* _Task objective_: Line by line, repeat the data below exactly, beginning at the first line and ending at the line with "The image size is (477, 296).". Omit pictures.

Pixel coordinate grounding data
┏━━

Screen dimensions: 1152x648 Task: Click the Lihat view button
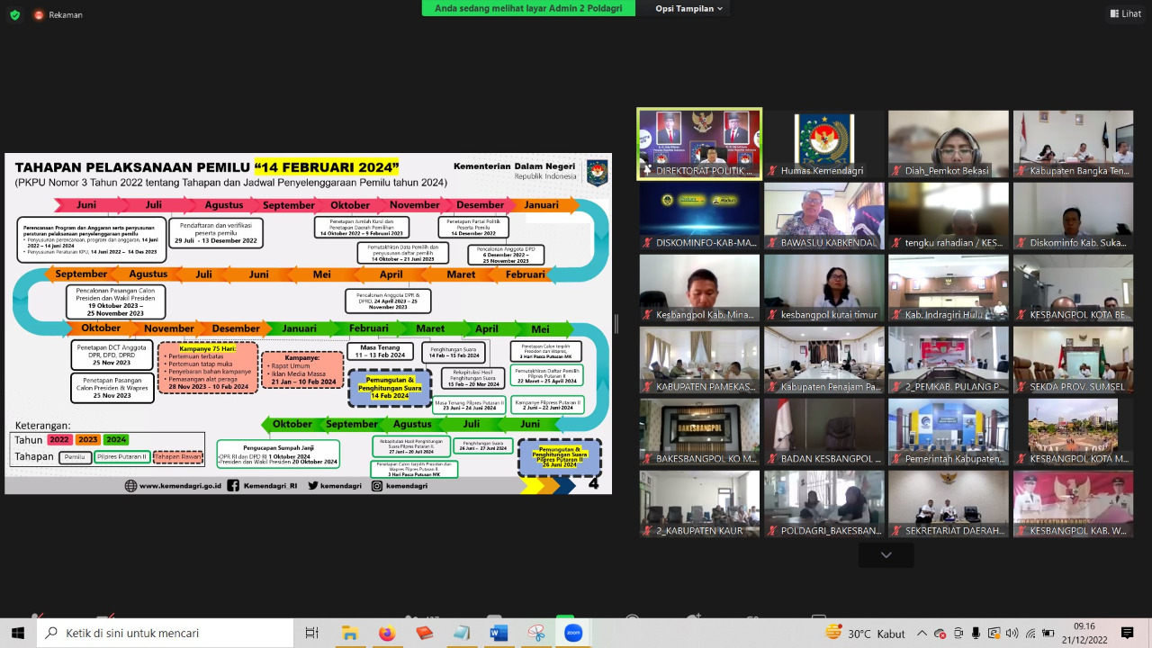click(x=1125, y=14)
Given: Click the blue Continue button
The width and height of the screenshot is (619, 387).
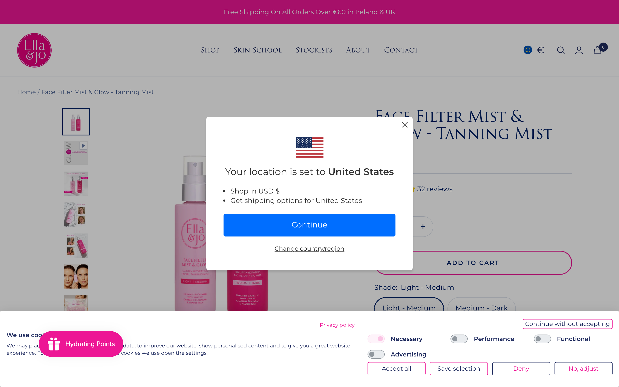Looking at the screenshot, I should tap(309, 225).
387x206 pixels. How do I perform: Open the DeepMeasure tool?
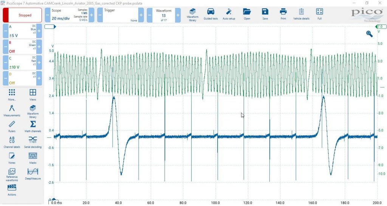(33, 173)
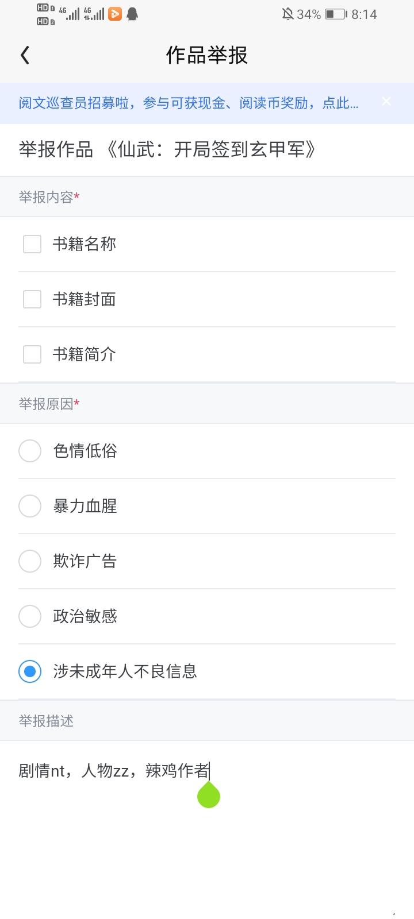Tap the muted bell icon in status bar
The image size is (414, 919).
(x=288, y=14)
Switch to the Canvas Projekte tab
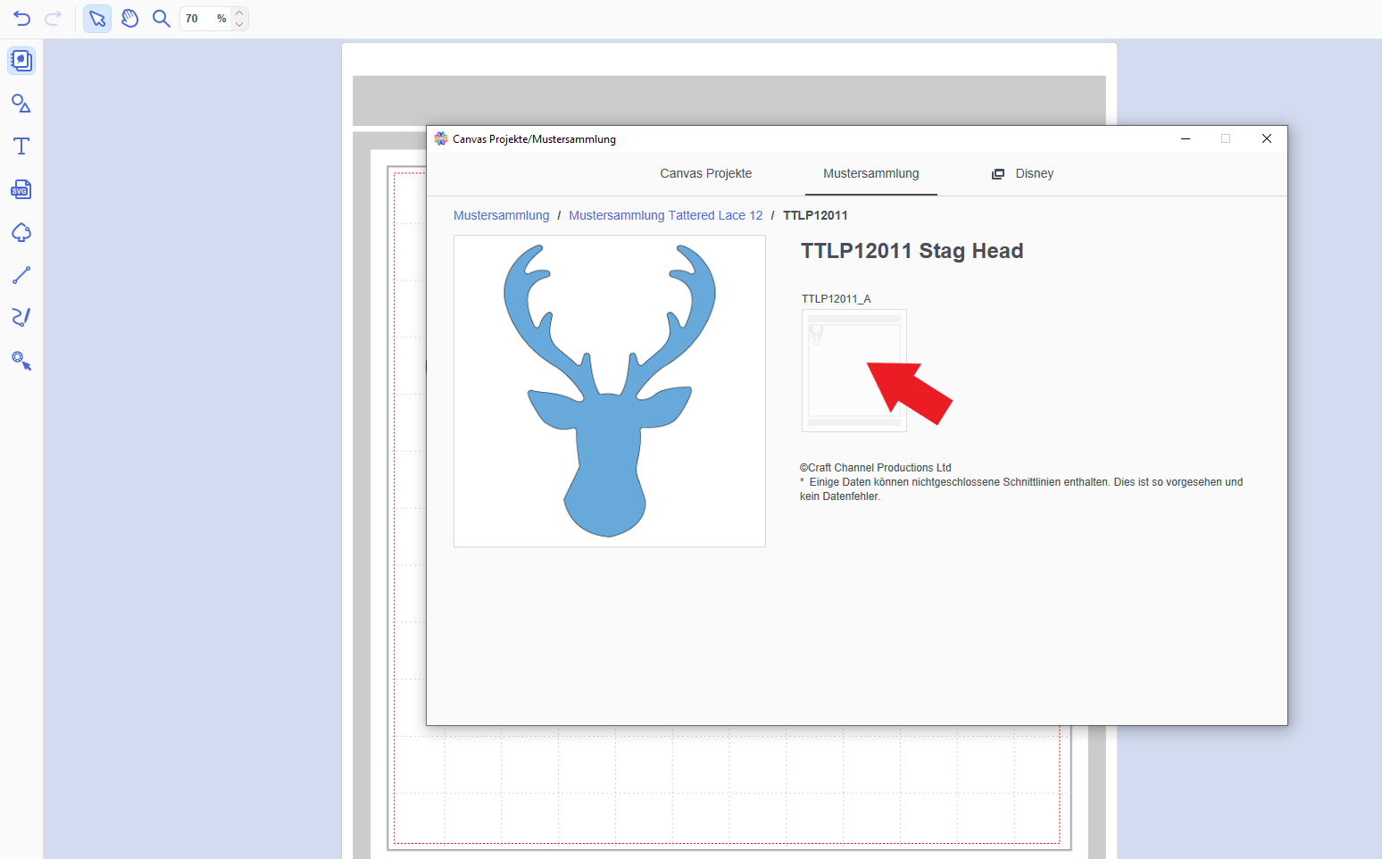Viewport: 1382px width, 859px height. 705,173
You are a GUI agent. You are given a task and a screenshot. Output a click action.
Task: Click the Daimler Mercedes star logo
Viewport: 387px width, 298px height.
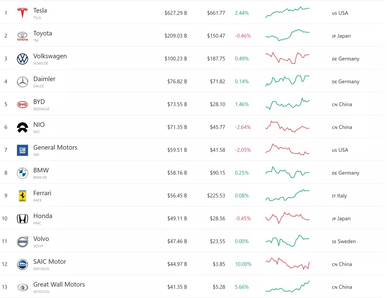[x=23, y=82]
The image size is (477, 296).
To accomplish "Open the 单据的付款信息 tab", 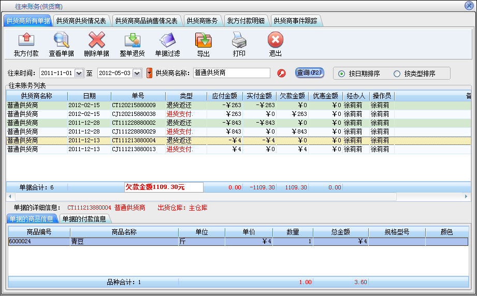I will 84,219.
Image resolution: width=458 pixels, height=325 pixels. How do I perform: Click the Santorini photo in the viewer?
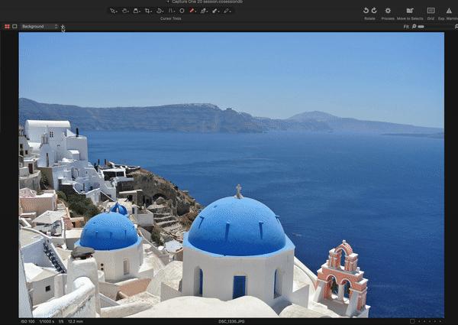pyautogui.click(x=231, y=174)
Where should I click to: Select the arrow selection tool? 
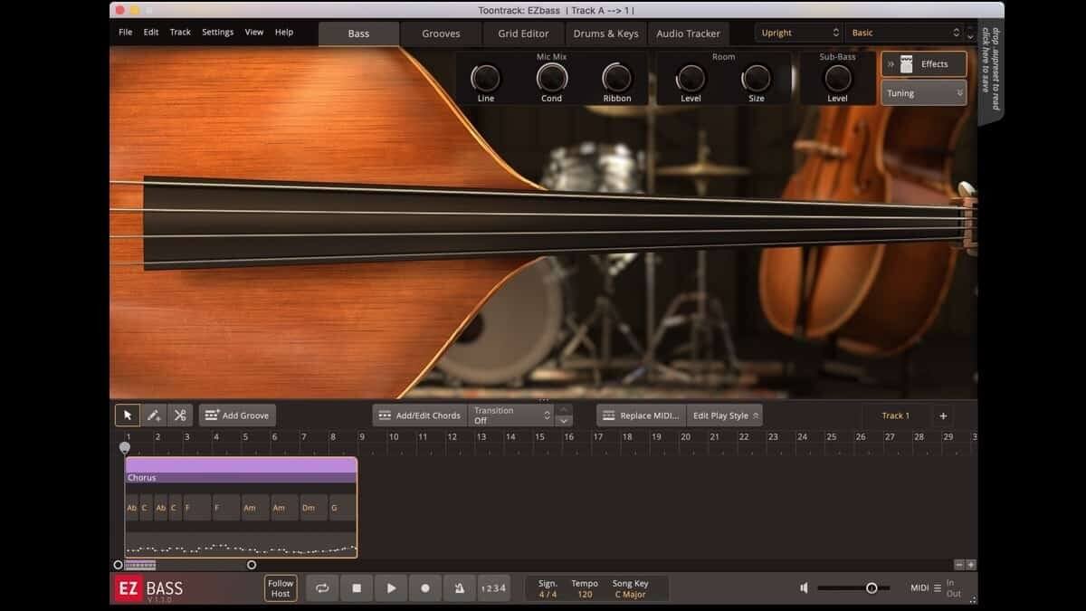tap(128, 415)
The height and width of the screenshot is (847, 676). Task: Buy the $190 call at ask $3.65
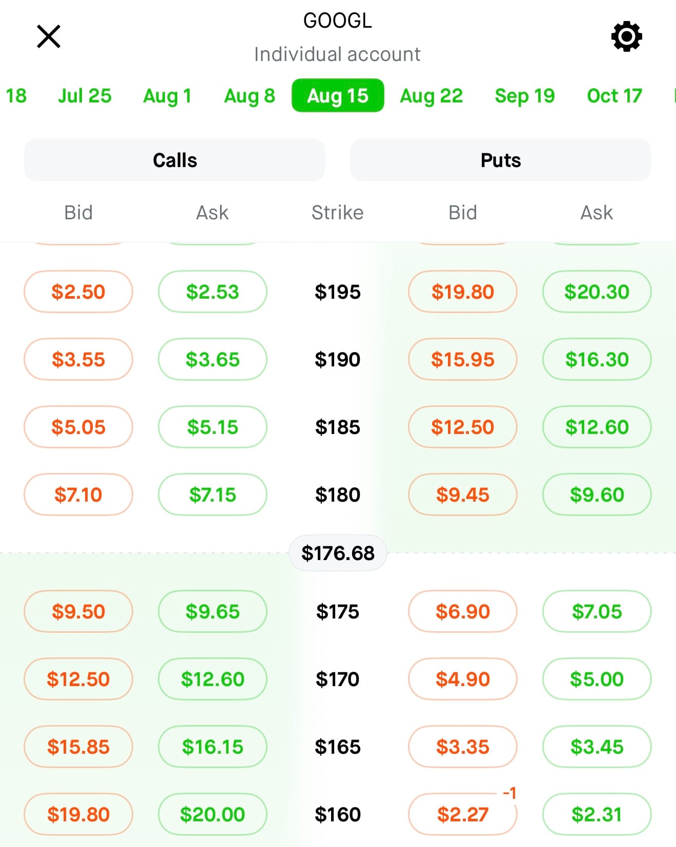point(213,359)
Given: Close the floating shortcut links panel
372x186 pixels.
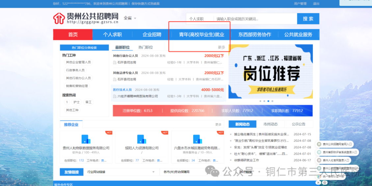Looking at the screenshot, I should tap(319, 182).
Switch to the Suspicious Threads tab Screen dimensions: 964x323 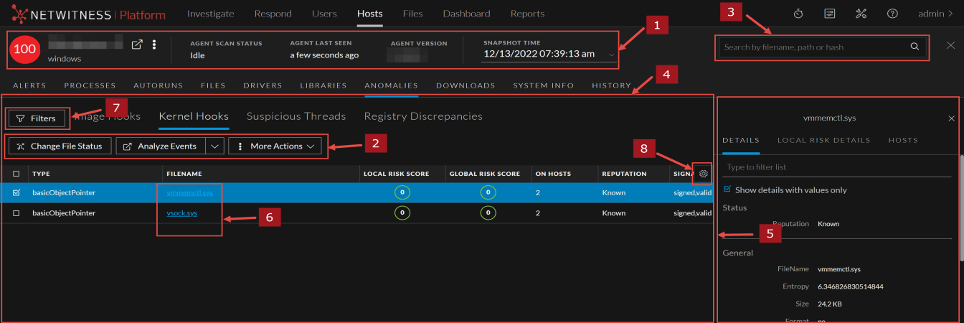[x=296, y=116]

┗━━

* _Task response_:
Screen dimensions: 1152x648 Task: Click the Lihat view button
click(x=1125, y=14)
Given: Click the blue Continue button
The width and height of the screenshot is (619, 387).
Looking at the screenshot, I should tap(309, 225).
387x206 pixels. How do I perform: Open the DeepMeasure tool?
(33, 173)
Tap the muted bell icon in status bar
The image size is (414, 919).
(x=288, y=14)
Switch to the Canvas Projekte tab
Viewport: 1382px width, 859px height. 705,173
You are a GUI agent. You are given a task and a screenshot. Output a click action.
Task: Click the Daimler Mercedes star logo
Viewport: 387px width, 298px height.
[x=23, y=82]
The image size is (477, 296).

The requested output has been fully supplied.